Silas Mason became chairman of the board of Mason & Hanger and the Silas Mason Company in 1929. Arthur Sackett became president of Mason & Hanger, while Sam A. Mason II became president of the Silas Mason Company. The Silas Mason Company started construction of the Sumner Tunnel in March 1931, which was completed in December 1932, setting a record for tunneling in soft earth. In 1942, after eight years, Coulee Dam construction was completed by a partnership consisting of Mason, Walsh, Atkinson & Kier (MWAK).

The Silas Mason Company built and operated the Louisiana Ordnance Plant during World War II. In 1949, they drilled the twelve tunnels needed for the Fort Randall Dam, eight for the penstocks, and four for Missouri River flood control.
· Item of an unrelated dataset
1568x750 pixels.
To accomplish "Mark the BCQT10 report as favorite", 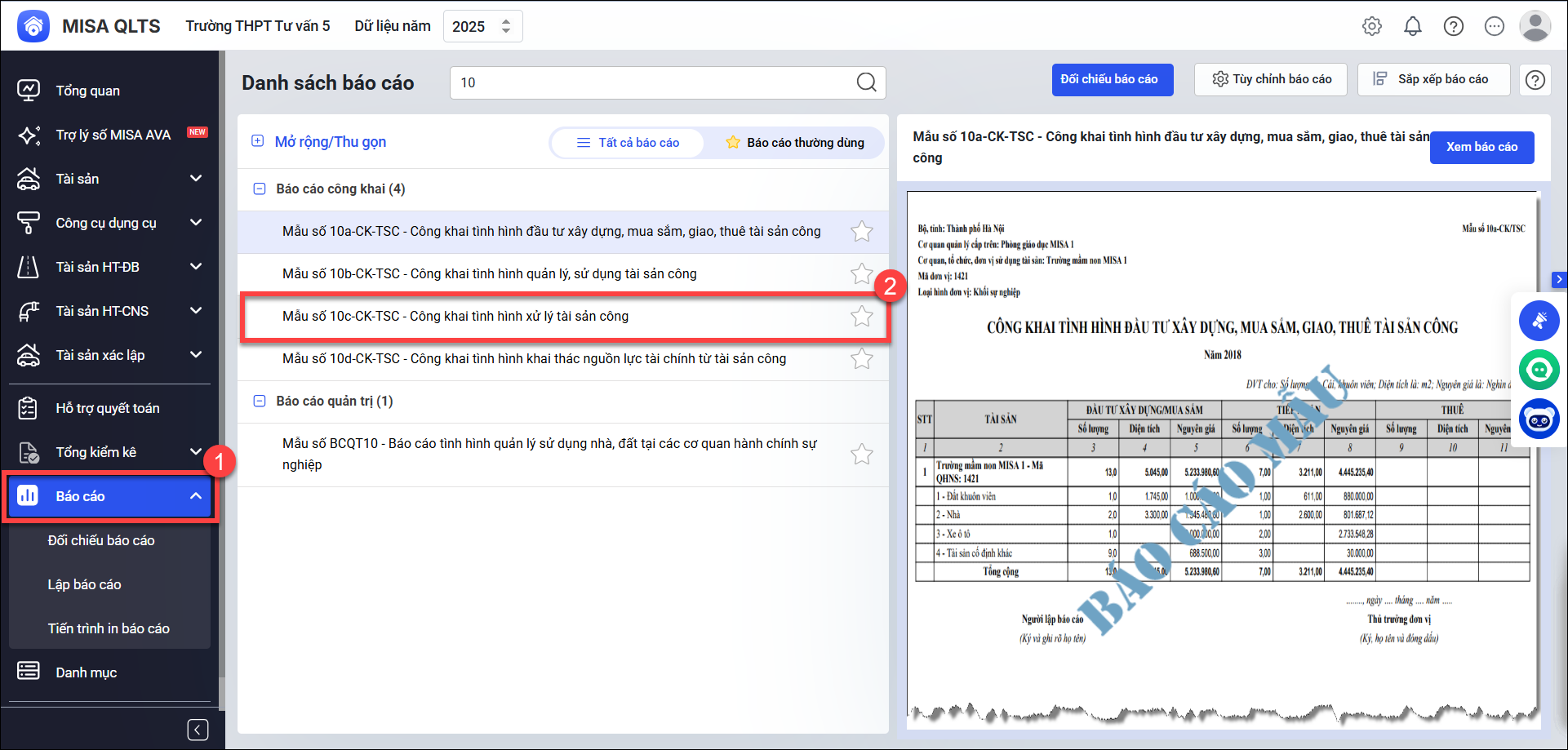I will pyautogui.click(x=861, y=455).

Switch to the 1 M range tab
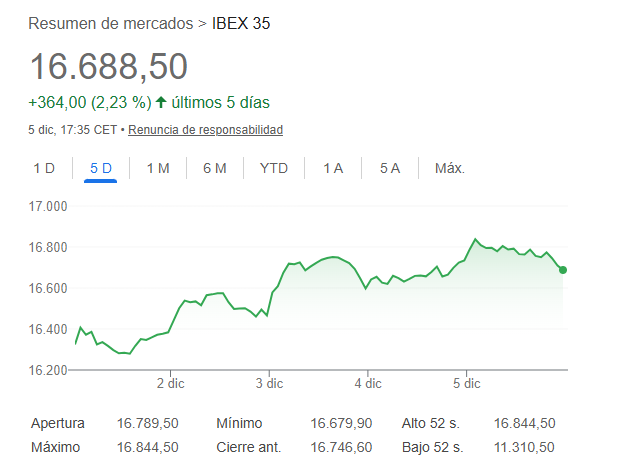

Then between 1954 and 1957, the company built the Harvey Tunnel in a joint venture with R.P. Farnsworth & Co. In 1955, the company merged with Mason & Hanger to become Mason & Hanger-Silas Mason Company, Inc.

==Legacy==
Silas Mason suffered a heart attack on 14 April 1936 and died at the Mason City hospital 15 hours later. He was interred in the Frankfort Cemetery in Frankfort, Kentucky the following Sunday. The Lexington Herald wrote, "Throughout the last three decades, Silas B. Mason had been a leader in the building of railroads, aqueducts, docks, dams, tunnels, subways, skyscrapers, highways-in fact, nearly every branch of construction work in which leadership and the genius of a man like Silas Mason could serve nation, state, or private industry."